No- Compounds and Double Negation — English Grammar Exercises
Someone left something somewhere — but nobody knows anything. Master the full some-/any-/no-/every- system in 60 exercises.
No- Compounds: Single Negation in English
English is a single-negation language: each clause carries at most one negative element. This contrasts with many European languages — including Russian, Spanish, Italian, and French — where multiple negatives reinforce each other. For speakers of these languages, double negation errors in English are extremely common. A corpus study of Russian-L1 English learners found that double negation errors accounted for nearly 22% of all indefinite pronoun errors at B1 level, making it the single largest error category in this domain.
How No- Compounds Work
No- compounds carry their own negation. When one is used, the verb must be positive:
There's nothing we can do. (positive 'is' + negative 'nothing')
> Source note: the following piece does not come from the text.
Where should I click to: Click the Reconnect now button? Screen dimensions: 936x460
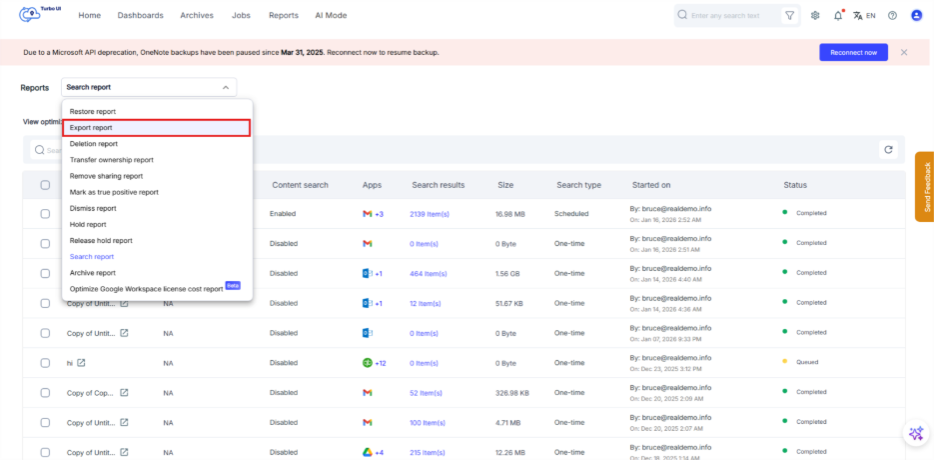852,52
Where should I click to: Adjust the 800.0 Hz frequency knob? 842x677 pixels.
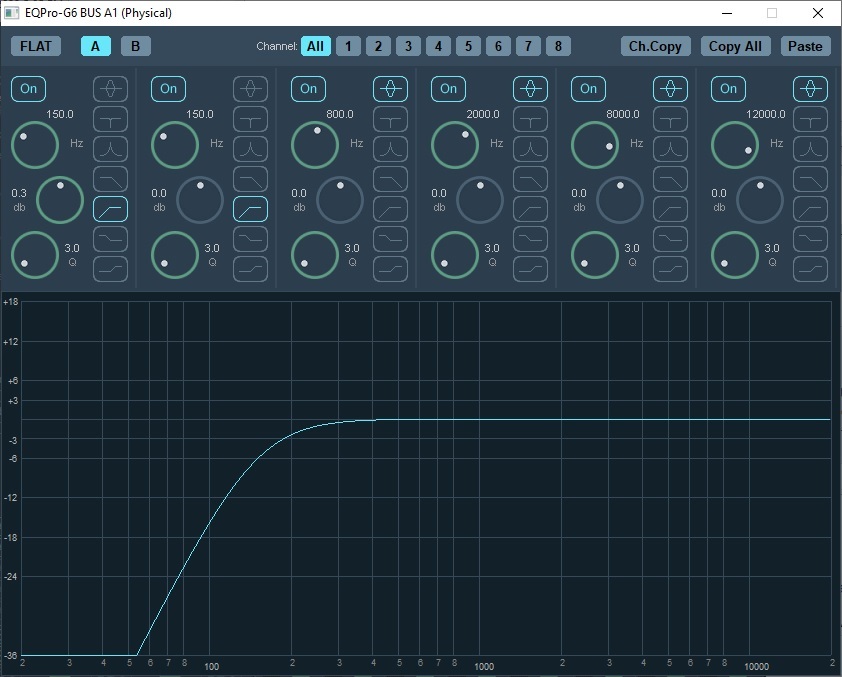click(x=315, y=145)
The keys are nowhere to be found. (= can't be found anywhere)
No one told me about the meeting.
The Double Negation Trap
Combining a negative verb (don't, didn't, can't, couldn't, haven't) with a no- compound produces illegal double negation. Two corrective strategies exist — use either one, never both:
✓ I don't know anybody. (negative verb + any-)
✓ I know nobody. (positive verb + no-)
✓ She didn't go anywhere. OR ✓ She went nowhere.
✓ We couldn't find anything useful. OR ✓ We could find nothing useful.
Nothing / Didn't Anything: Two Sides of the Same Coin
The two single-negation strategies are fully equivalent in meaning. Choose based on emphasis and style:
Frequently Asked Questions
When do I use 'someone' vs 'anyone' in English?
Use 'someone/somebody/something/somewhere' in positive statements ('Someone called you') and in offers and polite requests ('Would you like something to eat?', 'Could someone help me?'). Use 'anyone/anybody/anything/anywhere' in questions ('Have you told anyone?'), in negative sentences ('I didn't see anything'), and in positive sentences meaning 'it doesn't matter who/what' ('Anyone can apply'). The pattern mirrors the some/any rule for nouns.
What is double negation and why is it wrong in English?
Double negation means using two negative words in one clause, such as 'I don't know nobody' or 'She didn't go nowhere'. Standard English requires a single negative per clause. The fix is to use either a negative verb with an 'any-' pronoun ('I don't know anybody / I didn't go anywhere') OR a positive verb with a 'no-' pronoun ('I know nobody / She went nowhere'). Never combine both.
Do 'everyone', 'somebody' and 'nothing' take a singular or plural verb?
All compound indefinite pronouns — everyone/everybody, someone/somebody, no one/nobody, anyone/anybody, everything, something, nothing, anything — take a singular verb, even though some refer to many people. Say 'Everyone is ready' (not 'are'), 'Nobody wants to leave' (not 'want'), 'Everything has been arranged' (not 'have'). For the possessive pronoun referring back to 'everyone', modern English uses 'their': 'Everyone should bring their own laptop.'
What is the difference between 'no one' and 'none of'?
'No one' (also written 'nobody') stands alone and refers to people in general: 'No one answered the door.' It cannot be followed by 'of'. 'None of' is used before a specific group (with a determiner): 'None of the students passed.' 'None of the answers were correct.' The form 'no one of the students' is incorrect — use 'none of the students' instead.